The four words help thoughts about those who care for families.
Thinking about the letter “M” for man, there are the words from Saint Luke Chapter 15 Verse 11, “There was a man who had two sons.”
Jesus does not tell his listeners much about the man in the story, other than that he is a farmer who has worked hard, that he is a parent who has tried to do his best for his family. He seems a gentle man, a soft hearted man, for he seems to give in easily to the demands of his younger son.
“A man who had two sons” reminds people of all those who have done their best for us without a moment’s hesitation, all those who have lived quiet and soft-hearted lives.
How often might people read those Bible verses and not pause to give a single thought to the man? How often in everyday life do people stop to think about those who have cared for them?Sometimes, is there a failure even to notice they are there? Is it just assumed that things are done without asking what might happen if people were left by ourselves? The man who had two sons reminds those who hear this story of those that we should take no-one for granted.
“M” for man, “A” for “anything.”
Verse 13 says that “the younger son gathered all he had and travelled to a distant country, and there he squandered his property in dissolute living.”
Listeners to the story would have known that it was not going to be a happy one, the young man’s money runs out, the country is hit by famine, and, by the time Verse 16 is reached “no one gave him anything.” All his hopes, all his ambitions, and he is so hungry he would have eaten the food that had been given to the pigs.
The young man is a warning about those who see life as only about money, those who think that everything has a price, those who think that even happiness is something that can be bought. When the money ran out, no-one gave him anything.
Money cannot buy love, Mothering Sunday each year is a reminder of those things in life that are beyond price, those things that are beyond the purchasing power of anyone. The most precious things in life are those for which money is no use. The young man realises that home and family are more important than anything he can buy, in Verses 18-19, he says to himself, “I will get up and go to my father, and I will say to him, ‘Father, I have sinned against heaven and before you; I am no longer worthy to be called your son.'” Anything has to be better than the life he is living.
“M” for man, “A” for “anything,” “M” is for music.
Of course the father will not take him on as a hired hand, Verse 20 says “while he was still far off, his father saw him and was filled with compassion; he ran and put his arms around him and kissed him.”
It is a day for celebration, a day for a party. Verse 25 says there was “music and dancing.” There is just a mood of sheer delight that the son is home again, delight that spreads like the sound of music.

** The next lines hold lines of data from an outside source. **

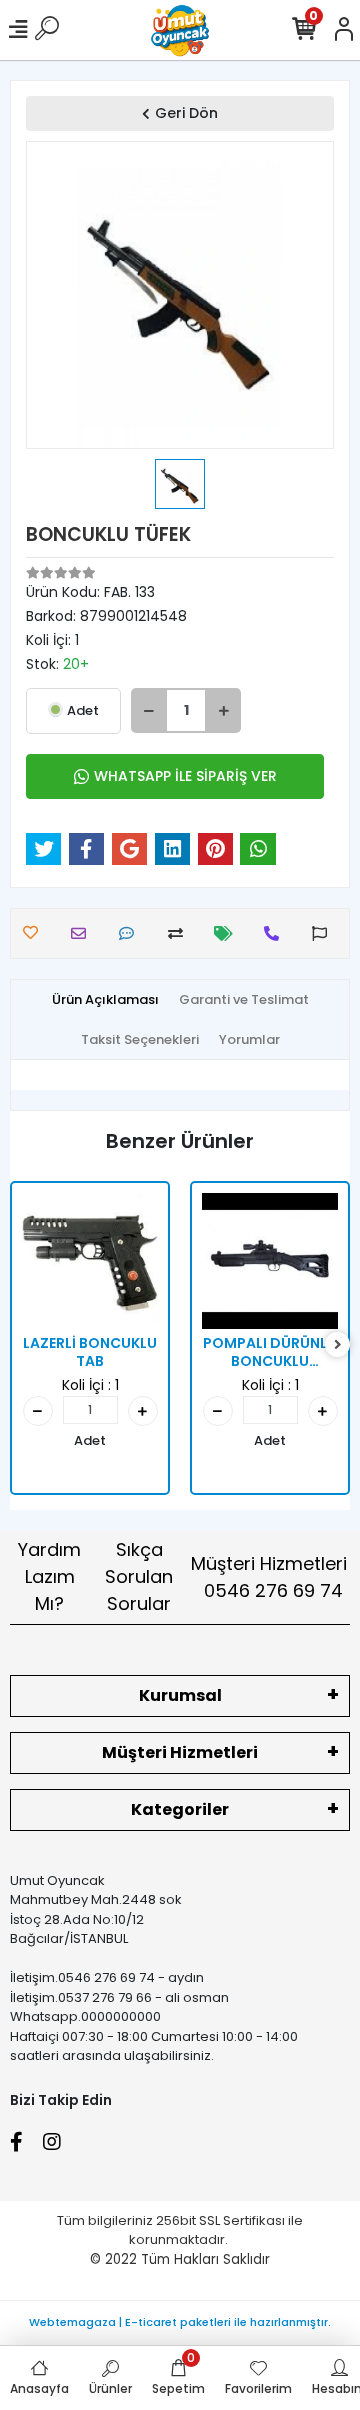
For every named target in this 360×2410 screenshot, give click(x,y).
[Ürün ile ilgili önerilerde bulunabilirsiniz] (324, 933)
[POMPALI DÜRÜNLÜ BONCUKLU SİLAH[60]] (270, 1261)
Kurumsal (180, 1695)
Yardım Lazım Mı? (49, 1576)
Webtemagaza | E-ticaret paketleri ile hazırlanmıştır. (180, 2322)
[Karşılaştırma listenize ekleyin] (180, 933)
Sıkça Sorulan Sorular (139, 1576)
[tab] (105, 1000)
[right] (338, 1345)
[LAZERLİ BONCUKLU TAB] (90, 1261)
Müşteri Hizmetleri (269, 1577)
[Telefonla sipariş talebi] (276, 933)
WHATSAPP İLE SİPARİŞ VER (185, 776)
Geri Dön (186, 113)
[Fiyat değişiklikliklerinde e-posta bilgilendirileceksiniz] (228, 933)
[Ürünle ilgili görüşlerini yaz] (131, 933)
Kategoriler (180, 1809)
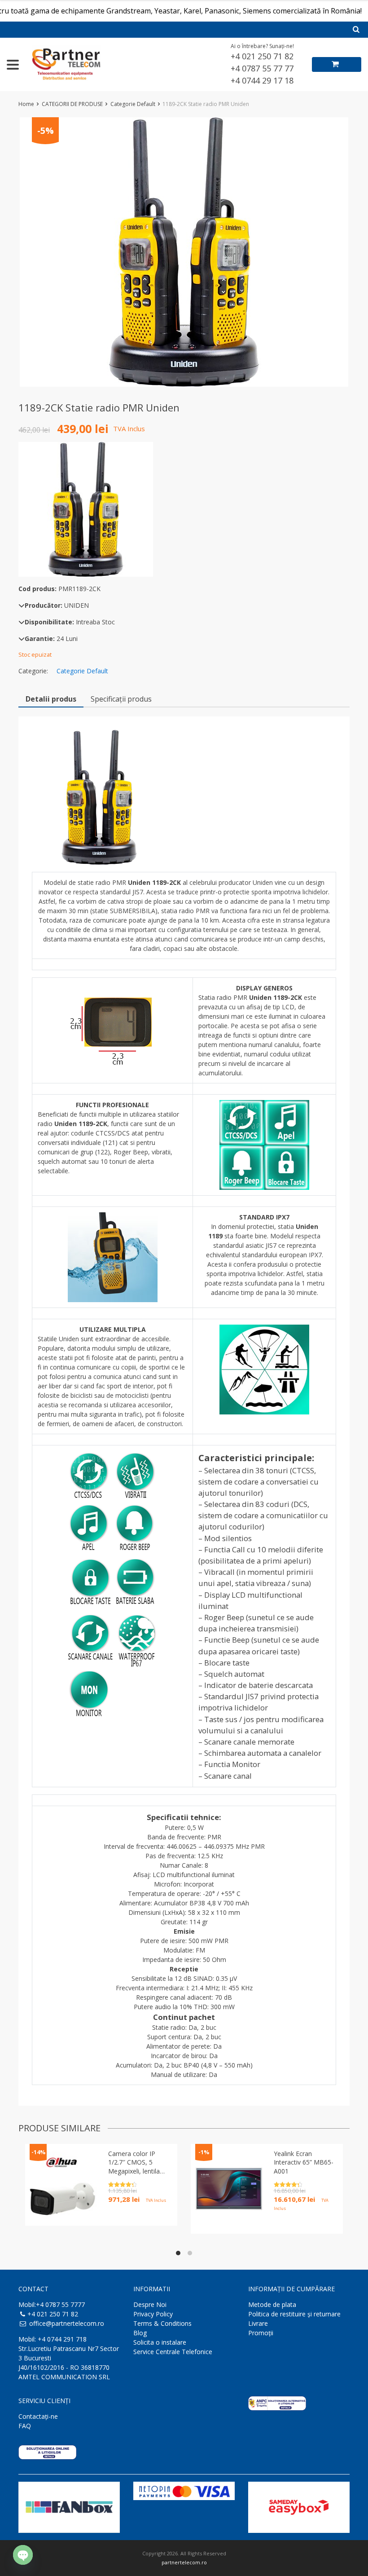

The father has kept no count of the cost of his love for the son, on this Mothering Sunday, is there thought about those who show love and care without ever worrying about the cost? Is there ever a moment to stop to think about how much has been given by those who have shown unconditional love and care?
The sound of music fills the air, generosity is like that, it changes the world in which people live. The word “music” is a reminder of those who have changed the world, those who have brought joy when nothing has been done to deserve it.
“M” for man, “A” for “anything,” “M” is for music, “A” is for “always.”
In Verse 31, the father, the gentle and kindly man rebukes his older son who has been angry at the reception his younger brother has received, “Son, you are always with me, and all that is mine is yours.”
Has the older son never realized what a blessing it has been for him to have a home and a family? Has he never realized that he has always had a life that the younger son had failed to appreciate?
On Mothering Sunday, there is an opportunity to show love for those who have always shown love, and to be mindful that there are those who do not enjoy the family life most people take for granted.
Being thankful today for those who are like the father in the parable, those who have always cared, the best response is to remember that there are always others who need care.
Man, anything, music, and always: four words that can make Mothering Sunday a day for every day of the year.
Thank you, I have to take a service of mattins tomorrow and have found your sermon very encouraging. I am nicking it forthwith!!!